Sometimes I’m asked where the ideas for writing Traveller material come from. The short confession is that I don’t know. But sometimes I’m able to spot the exact moment of inspiration and things just ‘flow’. This happened with “Into the Unknown” (spark of an idea in Africa, mulled in my head for 25 years, and then I sat down after TravCon11 and wrote 7,000 words), Estė Toivenen (inspired by a real person I met) and “Three Blind Mice” (Rouven Weinbach from 13Mann in Germany inviting me to write an adventure reminded me about a previous occasion when I’d helped someone translate an adventure out of German and I’d not known that a ‘blind passenger’ was a stowaway. Why not write about a blind stowaway?). The key thing I find with flashes of inspiration is to capture them at the time: in a notebook, on your phone, on a post-it. Whatever. Don’t rely on memory for more than a few moments. Or maybe that’s just me.
On other occasions it is more that ideas are bludgeoned out of my brain with a bat and each word seems a struggle. There’s an aphorism about writing being easy; just sit at a typewriter and open a vein.
However inspiration comes, I believe you can encourage them in a number of ways; I offer these, not as answers but as things that have helped me.
Read Traveller books. Soak yourself in the setting, but also in individual items of equipment, ships, vehicles or character write ups. As you inhabit the Traveller universe in your mind, you’ll more easily generate connections and be inspired. The adventure “Ashfall”* grew from two sentences in my write-up of a Darrian Special Arm Commando. I’m not certain I could find inspiration in a random page of Traveller material, but it’s a rich universe.
Read science fiction. It goes without saying but I’ve lost track of the number of times I’ve thought ‘that would make a cool adventure/gadget/character’. Of course, if you’re writing for publication, beware of copyright issues.
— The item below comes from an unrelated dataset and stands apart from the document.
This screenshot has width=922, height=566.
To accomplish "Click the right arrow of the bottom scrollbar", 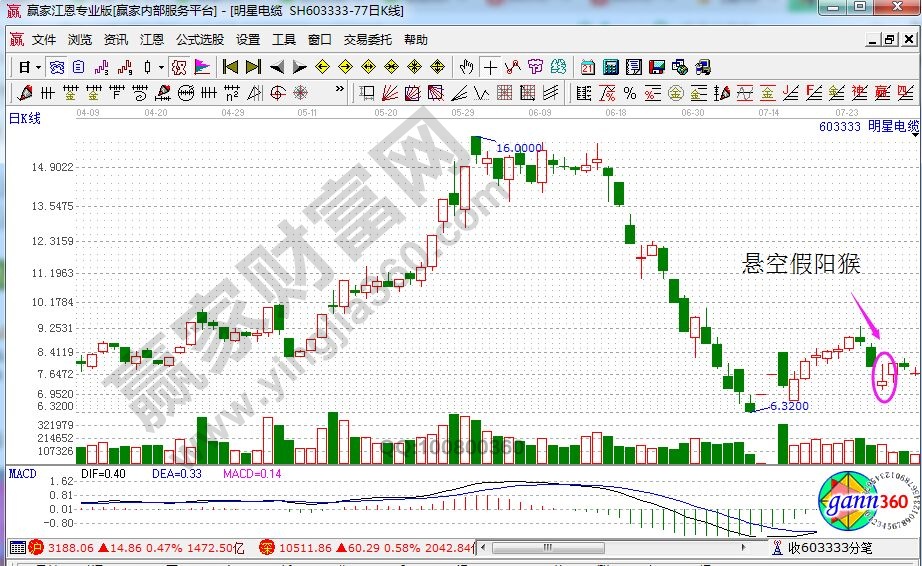I will [742, 548].
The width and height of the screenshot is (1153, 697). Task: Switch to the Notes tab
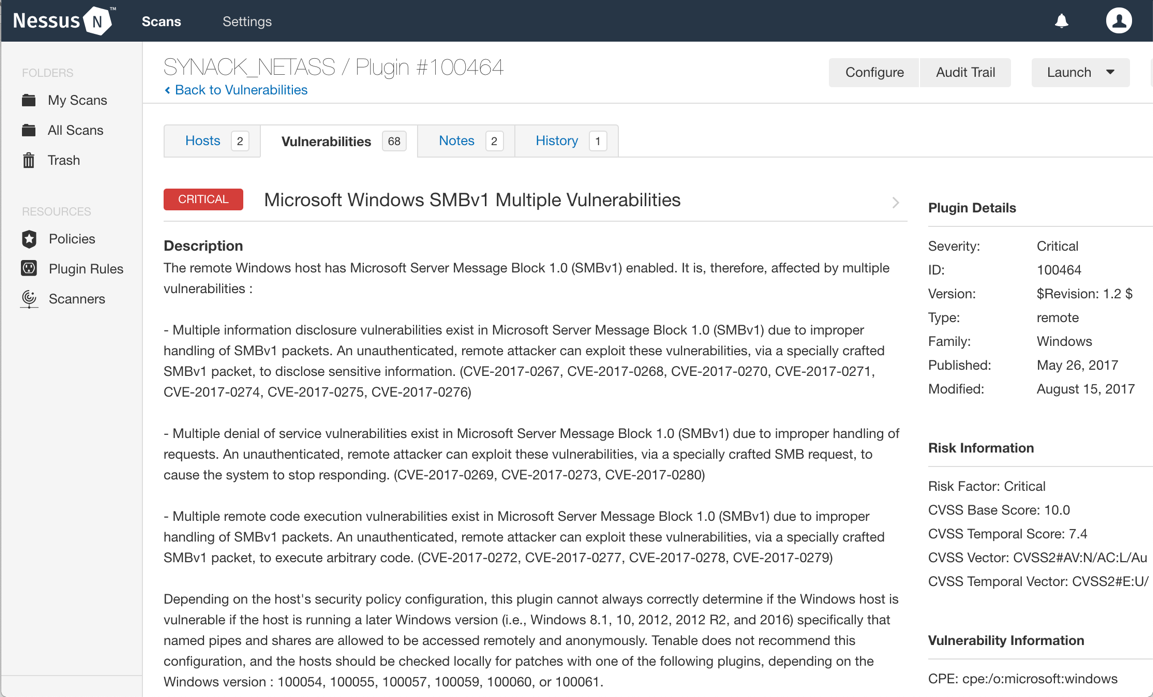(456, 141)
Most recently for me, Undertow by Elizabeth Bear suggested an amphibian, watery society and Robert Llewellyn’s News from… books suggested very interesting and very different futuristic cultures.
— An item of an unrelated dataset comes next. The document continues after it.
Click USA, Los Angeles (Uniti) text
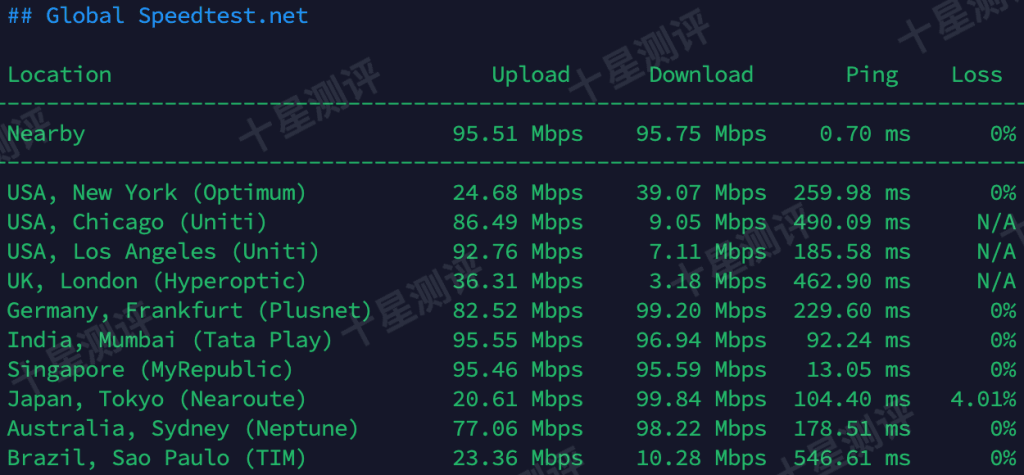This screenshot has height=475, width=1024. (x=163, y=252)
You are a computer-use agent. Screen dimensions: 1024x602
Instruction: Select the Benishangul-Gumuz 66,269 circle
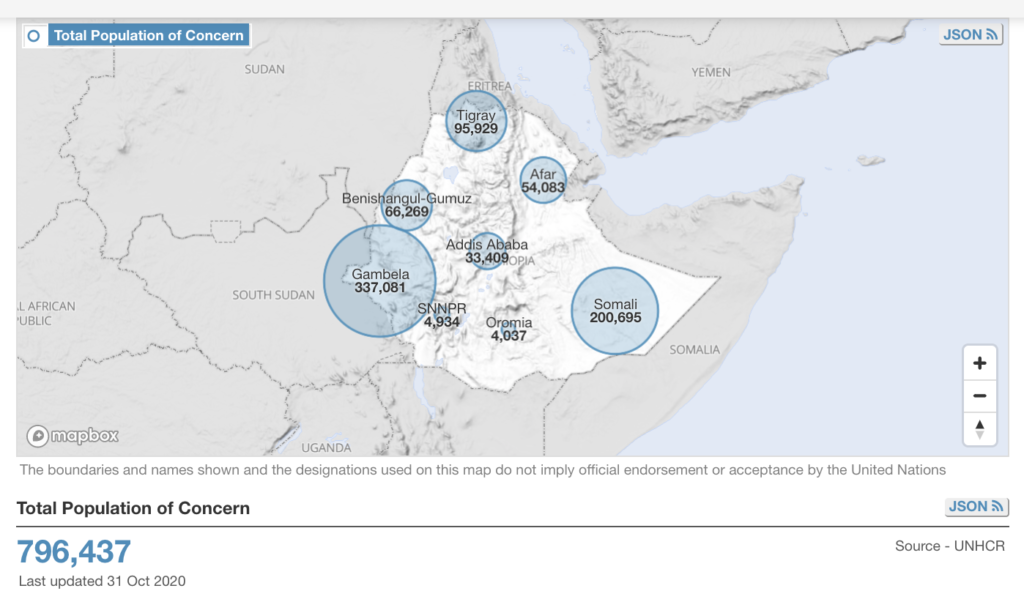[x=407, y=205]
Read out of genre. Detective stories, romance (yes, really!), non-fiction. All these can give a breadth and depth to writing or trigger thoughts that lead into other ideas. Four from the Jungle grew out of reading some natural history and “Wooden Ships and Iron Men” came out of books about Nelson, Hornblower and the like – not to mention living near HMS Victory and having a father who took part in field gun running.
Watch the world around. It might be a news item, a URL on the Traveller Mailing List pointing to some new technology, a conversation at a bus stop, or even a chance encounter with someone like Estė above. All of these can be mined. My series of TL8 vehicles in these pages (a ferry, bus, catamaran, etc.) all came straight out of my daily commute to work.
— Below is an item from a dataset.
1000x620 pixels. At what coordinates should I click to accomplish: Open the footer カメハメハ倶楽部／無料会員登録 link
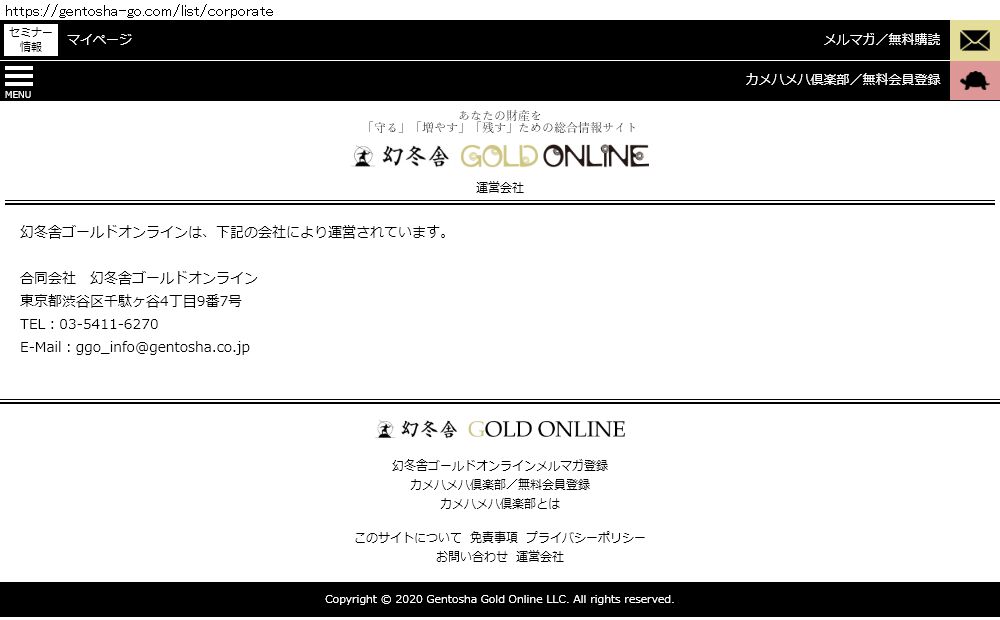[x=500, y=484]
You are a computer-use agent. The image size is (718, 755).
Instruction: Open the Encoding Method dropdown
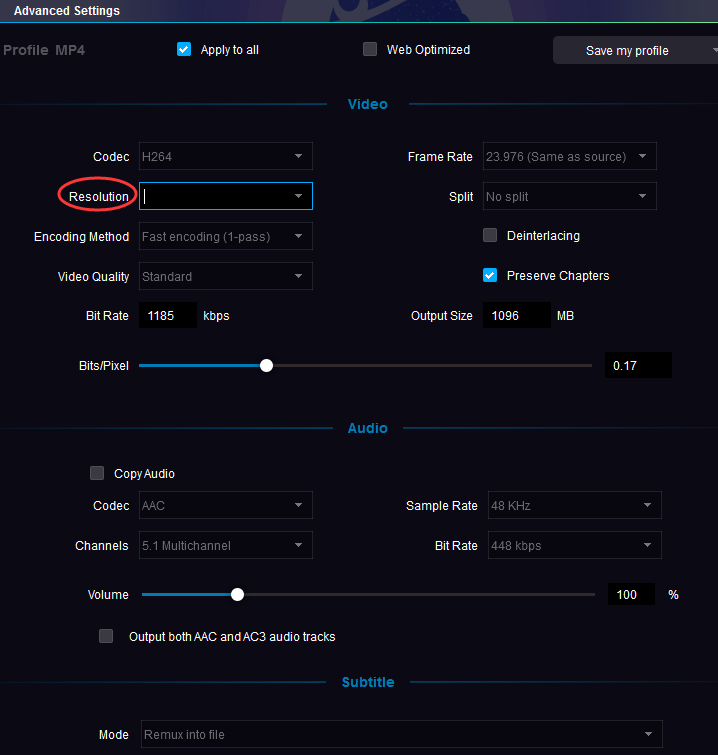(x=225, y=236)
Finally, when inspiration is flagging, try sub-creation. Traveller is great for mechanical systems such as UPPs, UWPs and more recently life events, QREBS and so on, which take no creativity at all – just dice rolls. I find that looking at these and beginning to interpret them can be a great source of ideas as I try to explain to myself what these numbers mean, or what a combination of numbers means. Plus when the creativity bug does return, you’ll have a great collection of worlds or characters to draw on.
* Not yet published but used twice at TravCon14.